Amendement n° None — ARTICLE 22
Dispositif
I. – À la première phrase de l’alinéa 4, substituer aux mots :
« d’articles de marchandise »
les mots :
« de colis ».
II. – En conséquence, à la seconde phrase du même alinéa 4, substituer au mot :
« article »
le mot :
« colis ».
Exposé sommaire
Le présent sous-amendement vise à modifier l’assiette de la taxe proposée, en substituant au critère du nombre d’articles celui du nombre de colis effectivement importés sur le territoire national.
Une telle modification permet d’assurer une meilleure proportionnalité de la taxe : en moyenne, un colis de petits envois hors Union européenne contient trois à quatre articles. Une taxation article par article aboutirait ainsi à des hausses manifestement excessives pour le consommateur : un panier de quatre petits produits passerait de quelques euros à près de cinquante euros si le montant retenu était de dix euros par article, et dépasserait les cent euros avec une taxe fixée à vingt-cinq euros par article. En retenant le colis comme unité, la mesure conserve sa portée tout en demeurant raisonnable et compréhensible.

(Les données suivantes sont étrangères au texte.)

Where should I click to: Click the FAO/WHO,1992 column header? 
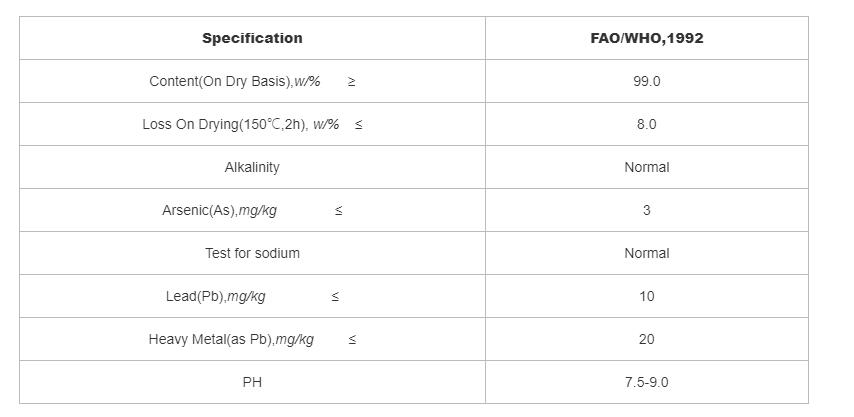click(x=646, y=38)
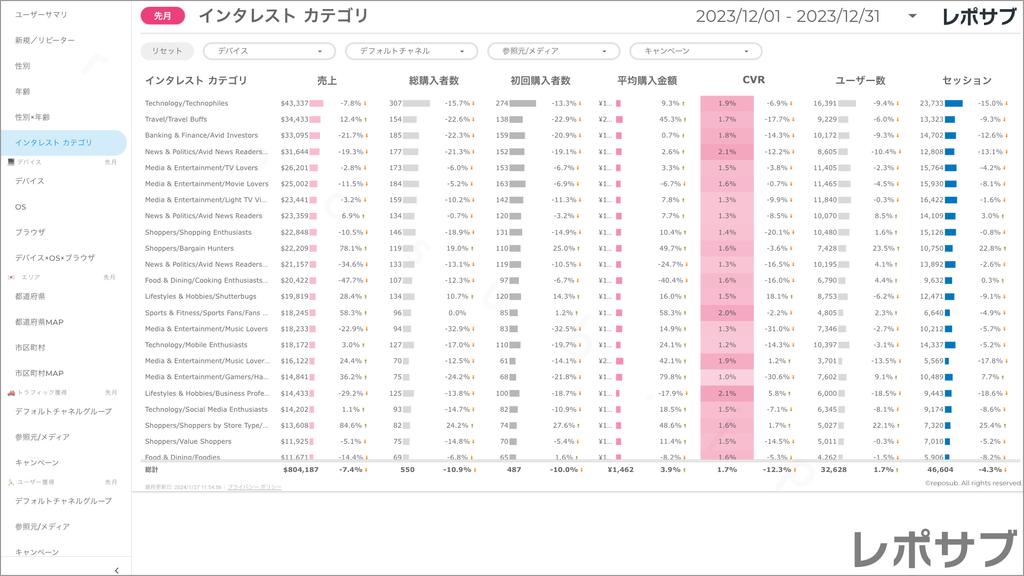Click the device icon beside the デバイス section
Viewport: 1024px width, 576px height.
(10, 162)

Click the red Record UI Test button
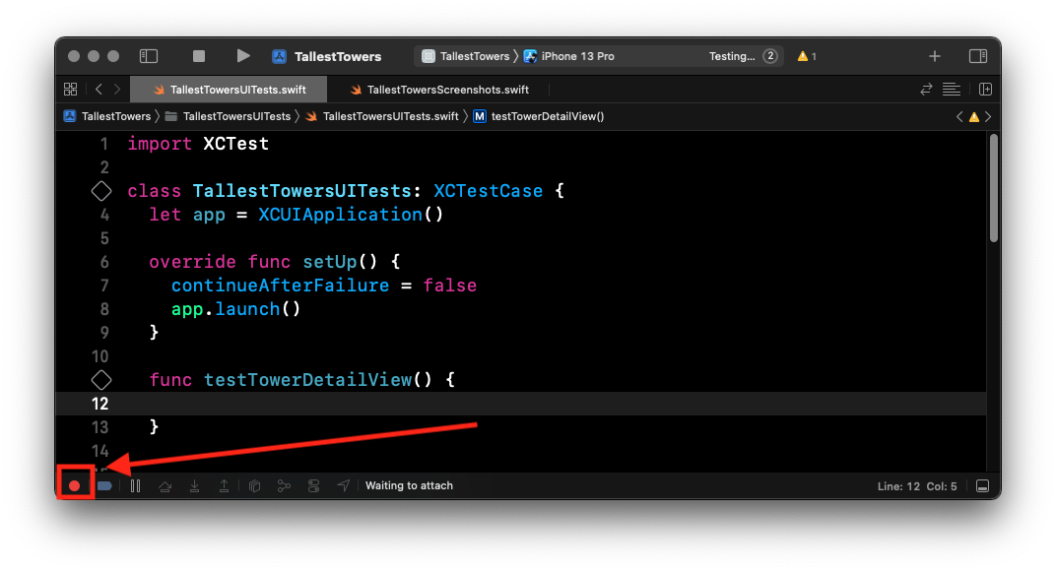coord(75,486)
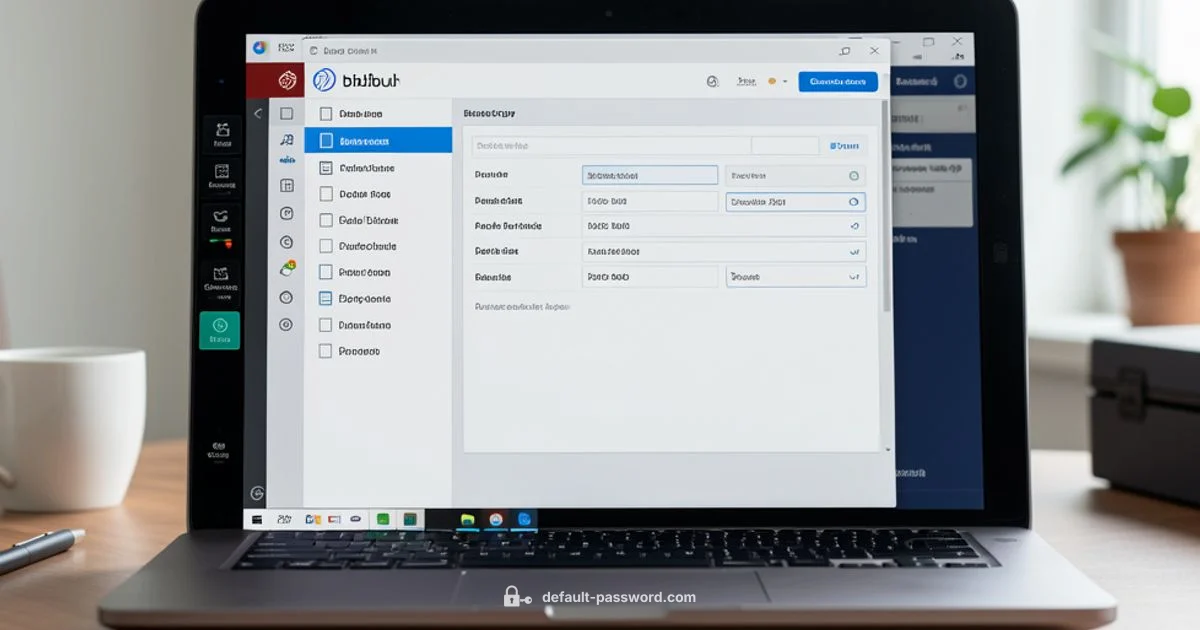Expand the account dropdown next to the avatar dot
This screenshot has height=630, width=1200.
click(784, 81)
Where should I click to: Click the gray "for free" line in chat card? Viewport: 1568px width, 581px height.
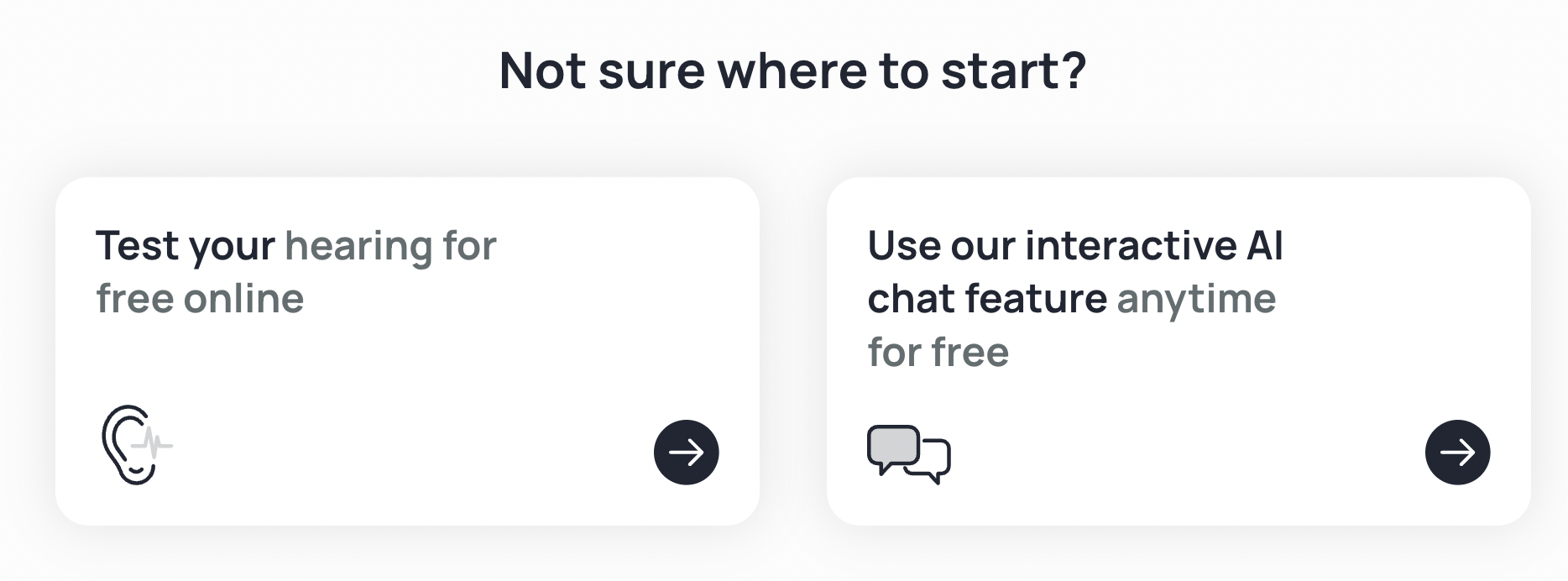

Cette évolution permet également de réduire significativement les risques de fraude déclarative. Une taxe fondée sur le nombre d’articles incitera les expéditeurs à minorer la quantité effectivement contenue dans chaque envoi, ce qui imposerait à l’administration des contrôles physiques lourds et systématiques. À l’inverse, une taxe assise sur le colis s’appuie sur un élément matériel simple, objectif et aisément vérifiable, rendant le dispositif plus robuste et moins coûteux à appliquer.
Enfin, le recours au colis reflète plus fidèlement la réalité environnementale du transport, qui est l’objet même de cette taxe. L’impact écologique lié à la logistique d’un envoi dépend en effet du nombre de colis acheminés, indépendamment du nombre d’articles qu’ils contiennent : qu’un colis transporte un seul produit ou plusieurs, il mobilise exactement le même trajet, le même volume de fret et la même émission liée au transport. C’est donc cette unité physique, et non la quantité d’objets fabriqués, qui est pertinente pour une taxe visant à réduire le flux et la fréquence des envois. En ciblant le nombre de colis, la mesure devient plus cohérente avec l’objectif de diminution du volume global de transport et des externalités qui en découlent.
Pour l’ensemble de ces raisons, il est proposé que la taxe soit assise non sur le nombre d’articles, mais sur le nombre de colis effectivement importés.